## [What the task asks]
Your reply should reproduce each record precisely as written.

## [Records supplied]
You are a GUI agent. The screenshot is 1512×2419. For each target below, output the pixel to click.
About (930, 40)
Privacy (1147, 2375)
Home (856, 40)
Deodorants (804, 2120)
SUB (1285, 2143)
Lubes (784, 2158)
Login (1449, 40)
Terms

## [Result of the task]
You are a GUI agent. The screenshot is 1512×2419. For each target below, output the pixel to click.
About (930, 40)
Privacy (1147, 2375)
Home (856, 40)
Deodorants (804, 2120)
SUB (1285, 2143)
Lubes (784, 2158)
Login (1449, 40)
Terms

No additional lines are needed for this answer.